The purpose of my project is to generate a random semester schedule of six courses based on a .txt file that (hopefully) contains all SUNY Oswego courses. The courses will be held in either a HashMap with a ReadWriteLock or a ConcurrentHashMap. Each benchmark will use 32 threads and each of those threads will have the same probability of either reading from the data structure six times to create a schedule of six random classes or writing a single new course to the data structure. If the HashMap with the ReadWriteLock method is used, threads will be controlled by acquiring and releasing readLock and writeLock, with data consumption or production occurring in between. If the ConcurrentHashMap is chosen, the reading or writing will happen within a synchronized function instead, which still ensures thread safety.

What are the Different Loads?

For each platform, there will be four charts that represent the benchmarking results of four different loads. The loads are simply four different fixed probabilities that the threads have of reading or writing. The platforms are run from my 2020 13" M1 MacBook Pro with 16GB of RAM and 8 cores (4 performance and 4 efficiency). The platforms include using the Rho server, using the Gee server, and running the program straight from my computer.

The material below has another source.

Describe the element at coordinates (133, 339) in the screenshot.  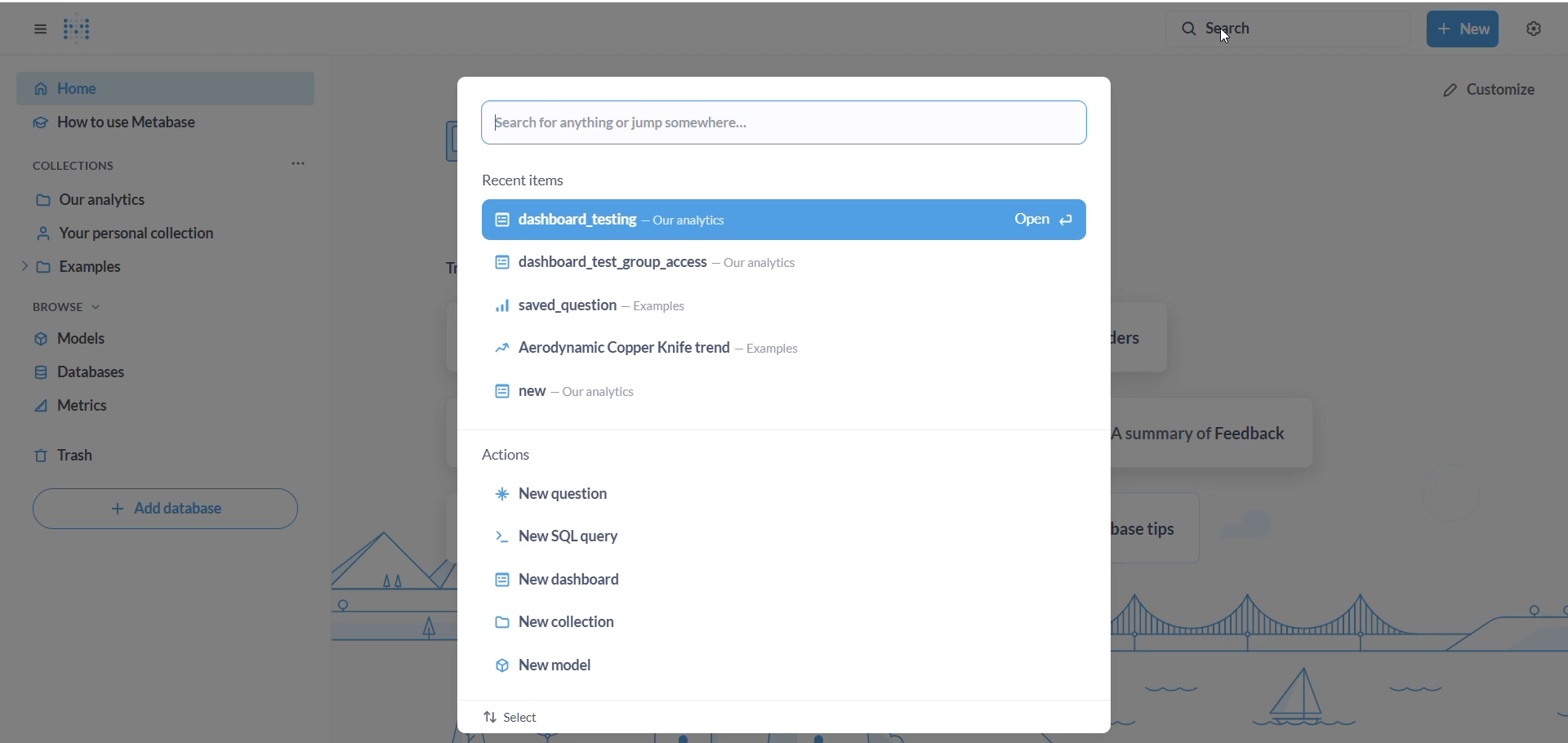
I see `models` at that location.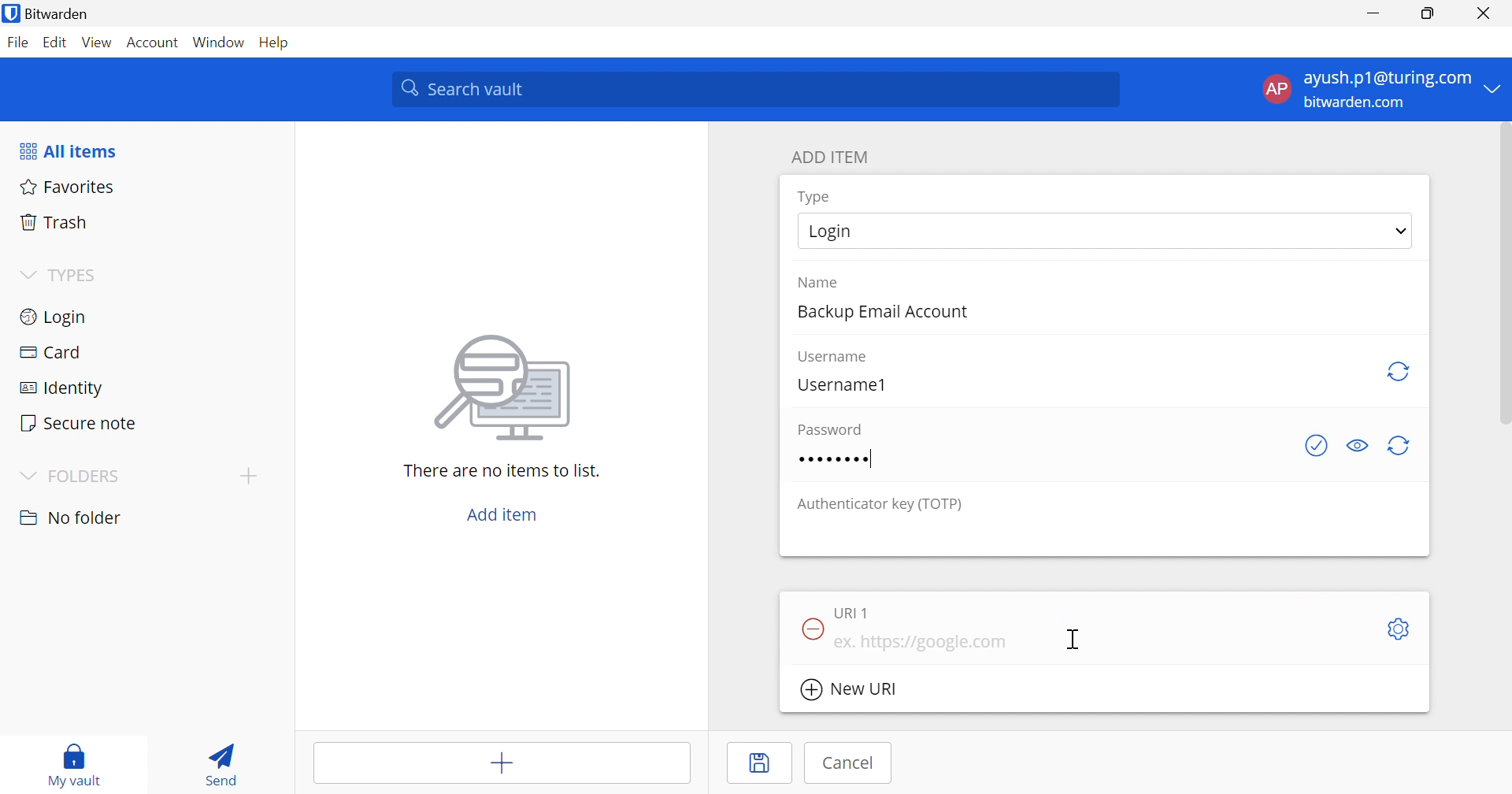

Note: Each benchmark uses the default number of forks, warmup iterations, and measurement iterations, which is 5 of each.

Load 1: ≈ 99% Reads

CSC375Load1

Load 2: ≈ 90% Reads

CSC375Load2

Load 3: ≈ 75% Reads

CSC375Load3

Load 4: ≈ 50% Reads

CSC375Load4

Conclusion

The recorded data clearly suggests that the ConcurrentHashMap from the Java library is much more likely to perform more operations in a given timeframe than the HashMap with the custom-made ReadWriteLock. In Rho, each test had the ConcurrentHashMap scoring about 10 to 13 times higher than the HashMap with the ReadWriteLock. In Gee, the ConcurrentHashMap still reigned supreme but only scored about 4.5 times higher. Finally, my MacBook Pro gave results that favored the ConcurrentHashMap by about 39 to 47 percent for the first three loads, yet surprisingly the 50/50 split between reads and writes resulted in the ReadWriteLock method winning with about a 13 percent increase in operations per microsecond. It would make sense to take the MacBook Pro benchmarks with a grain of salt anyway due to the potential lack of resources compared to the Rho and Gee servers. Even so, the small performance increase of the ReadWriteLock does not at all balance out the significantly higher speeds of the ConcurrentHashMap throughout the other 11 benchmarks. In the case of making a fast and efficient parallel HashMap, programmers should often consider Java's ConcurrentHashMap instead of using a sequential HashMap with a custom-made locking scheme, even if they have to miss out on an important topic in parallel computing.